Sur ce même thème, une autre sentence évangélique mérite réflexion : « Avec l’argent trompeur, faites-vous des amis ». Elle fait suite à une parabole dans laquelle un mauvais gérant s’avérait assez astucieux pour s’obliger un certain nombre de futurs débiteurs. Jésus savait fort bien qu’on n’achète pas l’amitié. Tout au plus, fait-on des assistés qui nous seront toujours redevables.
Pour se faire des amis, pour établir, justement, une relation de gratuité ; il faut que les autres soient au même rang que moi.
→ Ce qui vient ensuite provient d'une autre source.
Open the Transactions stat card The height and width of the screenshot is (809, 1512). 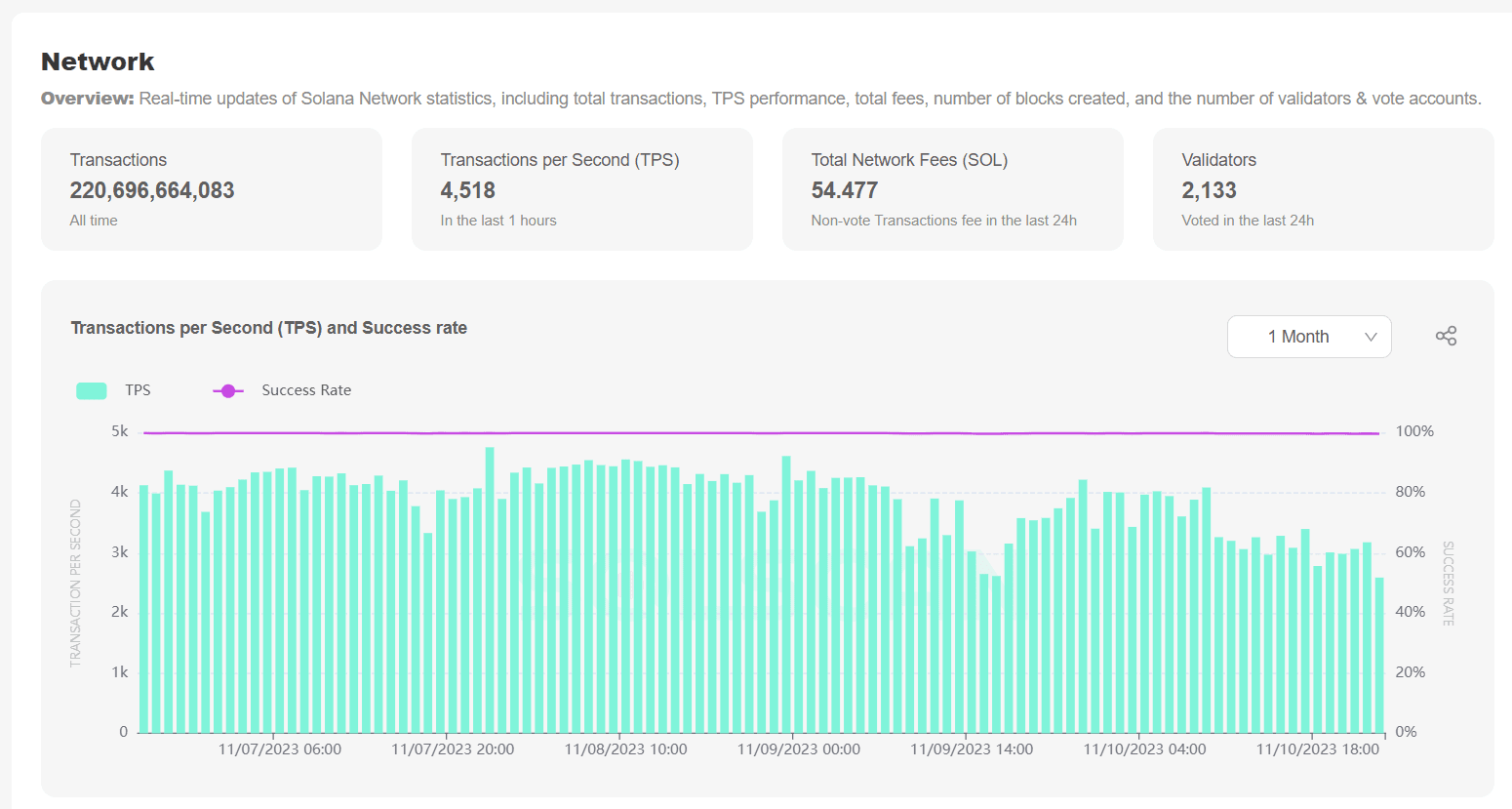coord(211,188)
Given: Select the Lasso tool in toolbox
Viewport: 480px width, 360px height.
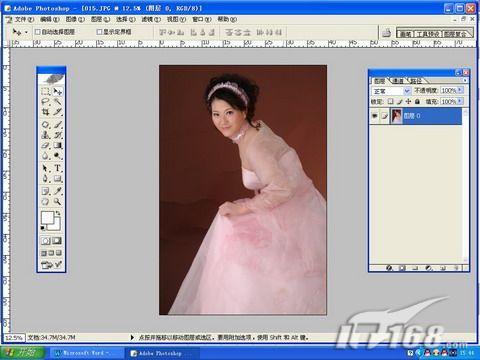Looking at the screenshot, I should [x=46, y=102].
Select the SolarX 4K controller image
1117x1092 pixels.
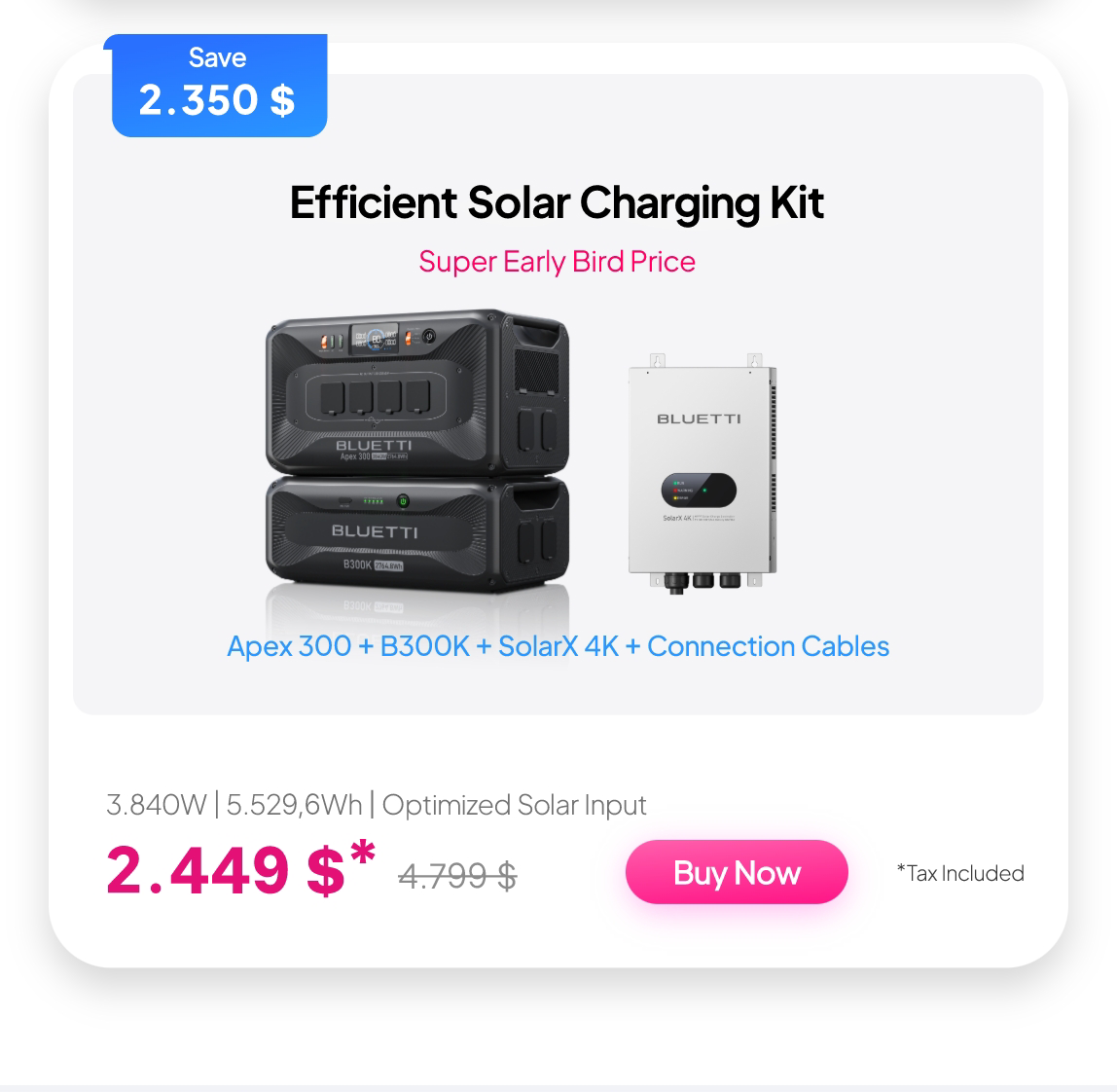(703, 473)
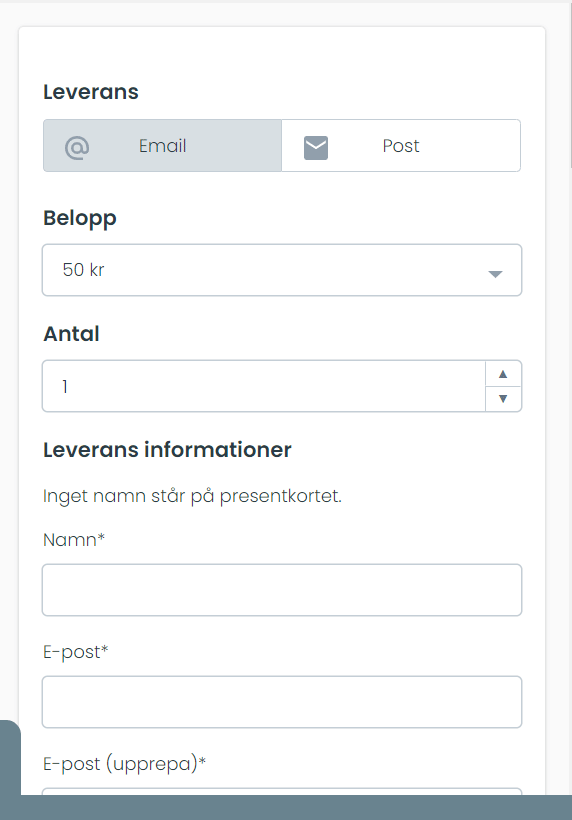
Task: Click into the Namn input field
Action: (x=282, y=590)
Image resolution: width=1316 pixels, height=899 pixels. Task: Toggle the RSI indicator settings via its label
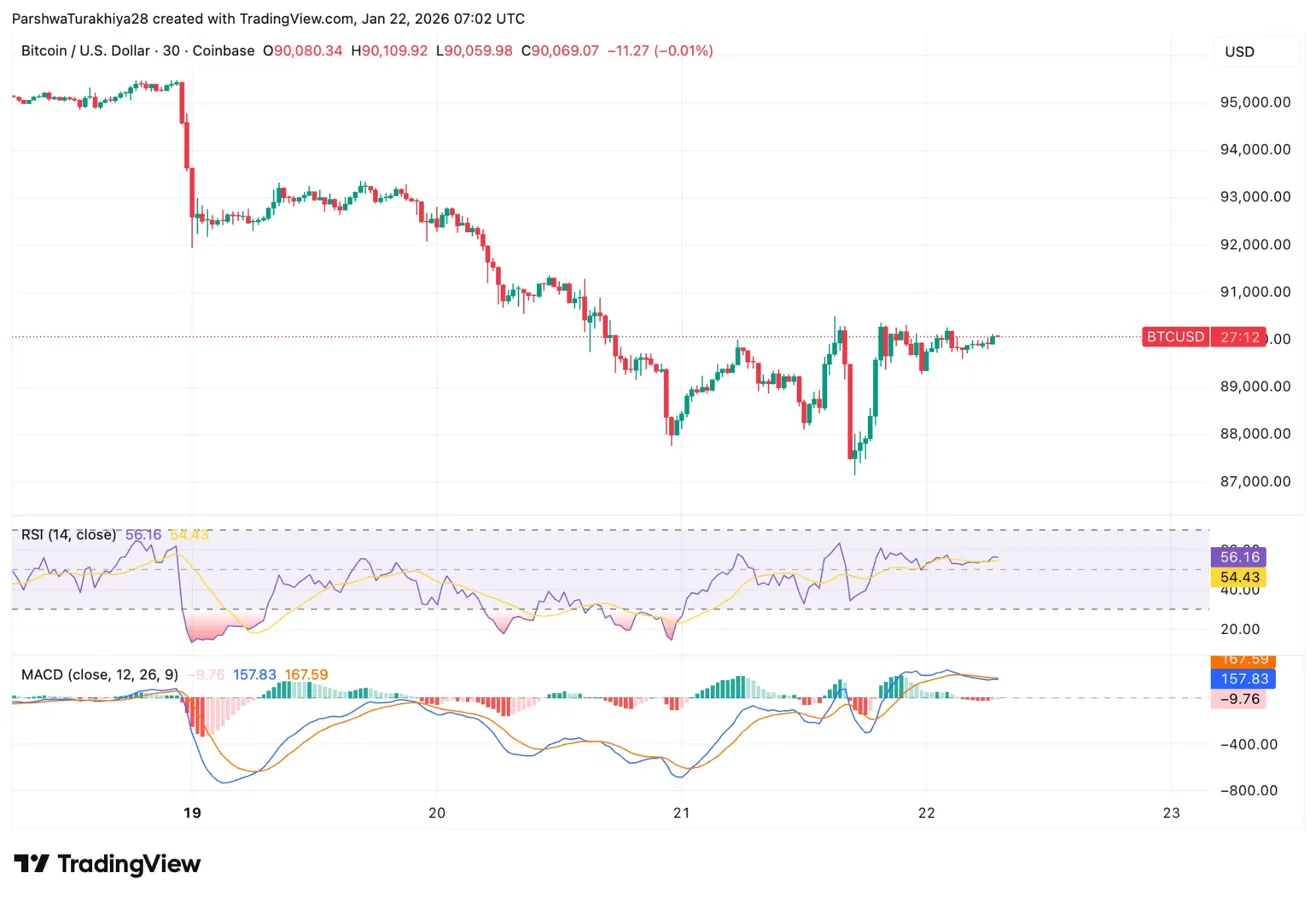coord(68,534)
C’est pourquoi, à la suite de quelques encycliques retentissantes, l’Eglise a compris que la justice « était le nouveau nom de la charité ». Ceci paraissait révolutionnaire à des mentalités qui depuis des siècles justifiaient la richesse dans le but d’assister les pauvres. Dieu aurait donné à certains d’être riches pour mieux s’occuper des miséreux !
Dans l’hypothèse (non encore vérifiée !) d’une société juste, la charité serait-elle vouée à disparaître ? Certainement pas. La justice ne pourra jamais tenir compte de la différence individuelle avec laquelle elle sera appliquée. Avec le même salaire, les mêmes avantages, les mêmes conditions de vie, l’un sera heureux, l’autre malheureux. « La charité ne passera jamais… ».

3 commentaires:

Anonyme a dit…

Pourriez-vous s'il vous plaît donner des explications supplémentaires sur les dernières lignes du texte? A quel niveau, selon vous, la charité interviendrait-elle dans une société vraiment juste? Je crois le comprendre mais je n'en suis pas sûre. Merci beaucoup.

J.CASANAVE a dit…

Une société juste est celle qui donnerait à chacun les mêmes possibilités de trouver son bonheur ou d'accomplir sa vocation. Mais,il y a une part tout à fait individuelle, originale, dans cette aspiration commune. C'est pourquoi toute "politique" oscille entre deux écueils. Ou bien laisser la liberté de chacun trouver son chemin personnel, au risque d'exclure ceux qui ne trouveront jamais les moyens de leurs ambitions. Ou bien offrir à tous un cadre contraignant, au risque d'imposer un bonheur ce qui est contraire au vrai bonheur! Dans un cas comme dans l'autre l'amour-charité compensera les limites d'un simple "traitement social"du bonheur humain qui restera toujours une question d'appréciation personnelle.

Anonyme a dit…

lu

"L'âne se jette à l'eau" aux éditions Médiaspaul.